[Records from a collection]
########################################

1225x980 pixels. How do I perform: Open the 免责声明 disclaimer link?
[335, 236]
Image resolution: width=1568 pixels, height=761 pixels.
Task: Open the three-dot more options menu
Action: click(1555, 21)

########################################

▶ **Task details**: For this exercise, the records above must be returned exactly.

▶ **Answer to this task**:
1225x980 pixels. How do I perform: Open the 免责声明 disclaimer link?
[335, 236]
Image resolution: width=1568 pixels, height=761 pixels.
Task: Open the three-dot more options menu
Action: click(1555, 21)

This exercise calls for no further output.